Como entender e alargar os espaços do sagrado na cidade? Estes, com efeito, não se limitam às igrejas e aos lugares de culto, mas estendem-se a todos os recantos onde vivem, sofrem e esperam as pessoas. Santo Ireneu escrevia que o homem vivo dá glória a Deus ainda antes que o esplendor das catedrais. Cada ser humano é templo vivo do Espírito Santo (1 Coríntios 13, 16-17), e, enquanto tal, é titular de sacralidade e de suma dignidade.
Junto aos santuários para a devoção dos peregrinos, existem os santuários do sofrimento, como os hospitais e as prisões, e os santuários domésticos, onde a família, pequena igreja, é chamada a santificar-se e a santificar a comunidade eclesial e o mundo. Para o papa Francisco, é preciso aprender a tirar as sandálias diante da terra sagrada do outro.
Na Europa, as igrejas tornam-se teatros, ateliês, conselhos de administração, hotéis de luxo. Perdem a sua função de lugares de proteção e celebração do mistério. Em muitas cidades, os funerais tornam-se cerimónias civis nos teatros e nas praças; os matrimónios, não necessariamente heterossexuais, celebram-se em salas comunitárias, e, para os mais originais, nos bosques ou no mar, com o rito particular das acrobacias subaquáticas.
As razões para o fecho das igrejas são várias: escassez de fiéis, de fundos, mudança nos hábitos ligados à presença nas celebrações religiosas, o aumento de credos diferentes. No Velho Continente, o número de muçulmanos cresceu em 2010 de 4 para 6 por cento, projetando-se para os 8 por cento, isto é, 58 milhões de fiéis, até 2030, segundo o Pew Research Center, de Washington. [A mesma instituição refere que em Portugal a percentagem de muçulmanos na população, em 2010, era de 0,3 por cento (30 mil pessoas), a mais baixa de 20 países analisados, a par da Roménia.]
Para todos os crentes, o encerramento de um polo religioso, muitas vezes no centro de uma cidade, de uma praça, de uma região, é um acontecimento emotivo de forte impacto pessoal e social. Nele as pessoas rezaram, alegraram-se, celebraram, choraram. E a demolição ou a conversão para outros fins provoca um processo de estranhamento. Não se trata só de fé, mas também de conservação da memória histórica e familiar.

**LISTA DE ITENS:**

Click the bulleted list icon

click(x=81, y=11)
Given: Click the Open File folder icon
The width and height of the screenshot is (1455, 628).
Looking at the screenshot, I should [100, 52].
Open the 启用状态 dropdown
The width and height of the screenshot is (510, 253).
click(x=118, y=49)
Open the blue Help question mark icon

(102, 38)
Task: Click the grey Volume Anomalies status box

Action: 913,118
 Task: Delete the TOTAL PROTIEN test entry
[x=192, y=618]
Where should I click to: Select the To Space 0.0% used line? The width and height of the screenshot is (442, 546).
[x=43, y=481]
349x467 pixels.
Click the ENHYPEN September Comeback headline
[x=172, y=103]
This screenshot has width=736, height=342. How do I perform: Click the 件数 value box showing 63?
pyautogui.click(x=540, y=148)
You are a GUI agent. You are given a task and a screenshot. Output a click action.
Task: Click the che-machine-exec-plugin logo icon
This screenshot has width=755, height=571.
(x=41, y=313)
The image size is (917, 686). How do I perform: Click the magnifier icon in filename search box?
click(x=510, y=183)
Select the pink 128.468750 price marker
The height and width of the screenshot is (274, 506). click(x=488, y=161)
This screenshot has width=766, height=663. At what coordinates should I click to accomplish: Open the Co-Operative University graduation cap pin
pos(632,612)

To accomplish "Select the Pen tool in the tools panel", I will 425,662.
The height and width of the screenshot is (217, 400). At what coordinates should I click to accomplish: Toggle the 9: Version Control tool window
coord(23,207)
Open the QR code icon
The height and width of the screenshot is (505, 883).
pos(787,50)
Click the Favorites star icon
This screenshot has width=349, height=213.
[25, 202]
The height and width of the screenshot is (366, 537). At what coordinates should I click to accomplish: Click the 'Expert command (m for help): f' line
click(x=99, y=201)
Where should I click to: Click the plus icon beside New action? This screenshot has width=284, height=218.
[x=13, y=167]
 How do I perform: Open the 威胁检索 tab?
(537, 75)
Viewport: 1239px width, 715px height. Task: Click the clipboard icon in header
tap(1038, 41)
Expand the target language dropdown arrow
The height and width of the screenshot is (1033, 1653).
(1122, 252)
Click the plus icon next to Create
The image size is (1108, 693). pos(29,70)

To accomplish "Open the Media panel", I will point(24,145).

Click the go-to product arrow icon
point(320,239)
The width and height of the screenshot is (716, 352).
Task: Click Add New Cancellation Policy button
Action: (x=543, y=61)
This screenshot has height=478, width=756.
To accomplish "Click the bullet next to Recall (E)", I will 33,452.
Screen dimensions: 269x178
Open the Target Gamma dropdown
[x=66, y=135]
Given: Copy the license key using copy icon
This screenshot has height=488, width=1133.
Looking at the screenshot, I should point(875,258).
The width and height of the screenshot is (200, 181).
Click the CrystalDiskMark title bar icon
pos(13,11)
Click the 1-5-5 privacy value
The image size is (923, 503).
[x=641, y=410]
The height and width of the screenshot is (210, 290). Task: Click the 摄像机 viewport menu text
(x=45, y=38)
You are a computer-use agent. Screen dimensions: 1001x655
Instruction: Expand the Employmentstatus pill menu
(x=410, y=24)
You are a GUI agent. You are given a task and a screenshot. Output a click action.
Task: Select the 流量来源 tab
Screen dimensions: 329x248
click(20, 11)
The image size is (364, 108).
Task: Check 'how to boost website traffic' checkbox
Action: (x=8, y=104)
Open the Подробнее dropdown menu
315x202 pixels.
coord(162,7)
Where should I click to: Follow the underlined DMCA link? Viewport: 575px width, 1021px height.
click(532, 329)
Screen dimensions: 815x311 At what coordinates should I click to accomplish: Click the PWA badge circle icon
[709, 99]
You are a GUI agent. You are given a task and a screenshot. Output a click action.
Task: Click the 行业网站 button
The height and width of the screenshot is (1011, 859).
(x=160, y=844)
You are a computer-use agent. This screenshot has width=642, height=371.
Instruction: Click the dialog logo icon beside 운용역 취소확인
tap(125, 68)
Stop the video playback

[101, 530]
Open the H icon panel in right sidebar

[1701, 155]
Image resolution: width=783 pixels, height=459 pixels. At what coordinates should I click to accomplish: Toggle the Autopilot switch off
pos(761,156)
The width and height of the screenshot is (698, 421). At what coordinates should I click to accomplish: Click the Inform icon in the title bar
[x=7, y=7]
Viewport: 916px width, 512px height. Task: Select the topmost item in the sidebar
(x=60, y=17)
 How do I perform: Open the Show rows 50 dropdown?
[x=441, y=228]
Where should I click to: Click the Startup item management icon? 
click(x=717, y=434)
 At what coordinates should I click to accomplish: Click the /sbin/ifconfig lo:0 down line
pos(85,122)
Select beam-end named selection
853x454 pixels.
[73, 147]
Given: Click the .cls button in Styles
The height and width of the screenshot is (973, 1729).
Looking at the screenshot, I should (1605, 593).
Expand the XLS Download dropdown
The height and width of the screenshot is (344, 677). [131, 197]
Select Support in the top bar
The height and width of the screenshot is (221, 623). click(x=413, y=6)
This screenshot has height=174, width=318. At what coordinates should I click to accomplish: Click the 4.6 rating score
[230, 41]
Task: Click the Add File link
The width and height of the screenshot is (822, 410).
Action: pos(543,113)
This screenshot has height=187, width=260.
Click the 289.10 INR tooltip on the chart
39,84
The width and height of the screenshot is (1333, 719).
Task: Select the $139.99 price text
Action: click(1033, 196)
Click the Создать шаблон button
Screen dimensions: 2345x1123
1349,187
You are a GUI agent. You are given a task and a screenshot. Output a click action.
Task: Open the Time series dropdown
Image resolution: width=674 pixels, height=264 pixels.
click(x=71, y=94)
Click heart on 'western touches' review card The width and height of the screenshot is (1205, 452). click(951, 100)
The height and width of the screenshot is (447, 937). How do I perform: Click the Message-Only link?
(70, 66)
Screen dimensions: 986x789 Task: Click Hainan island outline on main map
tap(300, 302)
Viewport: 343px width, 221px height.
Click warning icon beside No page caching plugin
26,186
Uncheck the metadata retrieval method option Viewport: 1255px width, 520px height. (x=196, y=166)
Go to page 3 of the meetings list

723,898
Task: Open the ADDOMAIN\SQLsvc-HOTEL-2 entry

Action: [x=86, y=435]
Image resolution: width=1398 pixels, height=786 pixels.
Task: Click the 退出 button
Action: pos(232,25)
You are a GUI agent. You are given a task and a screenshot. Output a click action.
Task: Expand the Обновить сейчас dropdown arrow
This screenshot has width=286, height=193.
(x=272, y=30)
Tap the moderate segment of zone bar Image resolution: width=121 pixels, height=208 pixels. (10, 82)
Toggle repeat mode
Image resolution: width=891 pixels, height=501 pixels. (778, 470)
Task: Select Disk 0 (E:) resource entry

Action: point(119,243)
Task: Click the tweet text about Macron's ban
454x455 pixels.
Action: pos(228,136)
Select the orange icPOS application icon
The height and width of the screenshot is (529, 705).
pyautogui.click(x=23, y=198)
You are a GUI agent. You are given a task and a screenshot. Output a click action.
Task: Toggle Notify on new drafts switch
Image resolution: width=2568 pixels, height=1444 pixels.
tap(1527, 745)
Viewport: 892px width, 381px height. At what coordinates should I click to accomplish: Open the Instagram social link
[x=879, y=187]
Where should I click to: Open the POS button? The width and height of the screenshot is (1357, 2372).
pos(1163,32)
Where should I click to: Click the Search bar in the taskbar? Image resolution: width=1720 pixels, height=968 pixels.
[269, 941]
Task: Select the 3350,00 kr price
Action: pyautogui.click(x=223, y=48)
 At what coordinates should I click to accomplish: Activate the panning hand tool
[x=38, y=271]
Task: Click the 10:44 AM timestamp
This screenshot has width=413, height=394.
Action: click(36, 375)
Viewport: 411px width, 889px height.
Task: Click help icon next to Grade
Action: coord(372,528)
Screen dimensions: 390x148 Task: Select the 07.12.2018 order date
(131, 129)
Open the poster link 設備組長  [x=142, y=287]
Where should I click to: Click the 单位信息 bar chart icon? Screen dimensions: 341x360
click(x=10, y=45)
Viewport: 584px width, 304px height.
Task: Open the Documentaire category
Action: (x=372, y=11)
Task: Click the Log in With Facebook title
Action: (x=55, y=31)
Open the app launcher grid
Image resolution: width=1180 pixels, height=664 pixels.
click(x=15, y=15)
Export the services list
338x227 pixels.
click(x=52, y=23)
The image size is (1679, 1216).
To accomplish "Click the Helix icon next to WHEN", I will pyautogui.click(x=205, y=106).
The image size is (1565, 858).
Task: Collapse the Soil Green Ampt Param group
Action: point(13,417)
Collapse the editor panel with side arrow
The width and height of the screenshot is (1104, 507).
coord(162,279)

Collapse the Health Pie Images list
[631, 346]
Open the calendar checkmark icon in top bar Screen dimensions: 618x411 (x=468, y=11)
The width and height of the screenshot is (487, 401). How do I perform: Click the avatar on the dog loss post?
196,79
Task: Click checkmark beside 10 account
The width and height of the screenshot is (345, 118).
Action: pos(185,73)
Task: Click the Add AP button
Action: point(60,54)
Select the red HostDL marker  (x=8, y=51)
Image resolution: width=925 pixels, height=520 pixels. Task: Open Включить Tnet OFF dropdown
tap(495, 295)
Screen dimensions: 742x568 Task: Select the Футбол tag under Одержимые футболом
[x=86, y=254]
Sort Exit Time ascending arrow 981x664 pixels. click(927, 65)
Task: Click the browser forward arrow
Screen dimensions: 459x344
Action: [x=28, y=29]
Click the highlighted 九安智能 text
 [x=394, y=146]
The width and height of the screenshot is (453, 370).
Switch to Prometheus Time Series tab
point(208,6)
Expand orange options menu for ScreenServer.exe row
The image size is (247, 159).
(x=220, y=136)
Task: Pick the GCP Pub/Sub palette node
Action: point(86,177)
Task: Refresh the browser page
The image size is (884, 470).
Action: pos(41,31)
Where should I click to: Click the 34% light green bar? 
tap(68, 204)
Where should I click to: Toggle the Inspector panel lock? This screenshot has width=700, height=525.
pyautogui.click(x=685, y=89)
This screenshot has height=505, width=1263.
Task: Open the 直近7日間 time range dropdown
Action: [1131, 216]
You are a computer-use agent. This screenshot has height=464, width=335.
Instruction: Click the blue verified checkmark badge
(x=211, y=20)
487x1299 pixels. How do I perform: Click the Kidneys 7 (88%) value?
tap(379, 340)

**DESAFIOS:**
1 > Reproduza o trecho do texto sobre os espaços do sagrado entre "Como entender e" e "de suma dignidade.", inclusive.
2 > Indique se cada afirmação está de acordo com o texto sobre os espaços do sagrado, respondendo sim ou não e citando as palavras do texto que o decidem: (a) o Pew Research Center é de Washington; (b) em 2010, Portugal tinha a percentagem de muçulmanos mais alta dos 20 países analisados; (c) a escassez de fundos figura entre as razões para o fecho das igrejas.
Os itens são material independente do texto sobre os espaços do sagrado.

**RESOLUÇÃO DETALHADA:**
1 >
Como entender e alargar os espaços do sagrado na cidade? Estes, com efeito, não se limitam às igrejas e aos lugares de culto, mas estendem-se a todos os recantos onde vivem, sofrem e esperam as pessoas. Santo Ireneu escrevia que o homem vivo dá glória a Deus ainda antes que o esplendor das catedrais. Cada ser humano é templo vivo do Espírito Santo (1 Coríntios 13, 16-17), e, enquanto tal, é titular de sacralidade e de suma dignidade.

2 >
(a) Sim: "segundo o Pew Research Center, de Washington".
(b) Não: "a mais baixa de 20 países analisados, a par da Roménia".
(c) Sim: "escassez de fiéis, de fundos".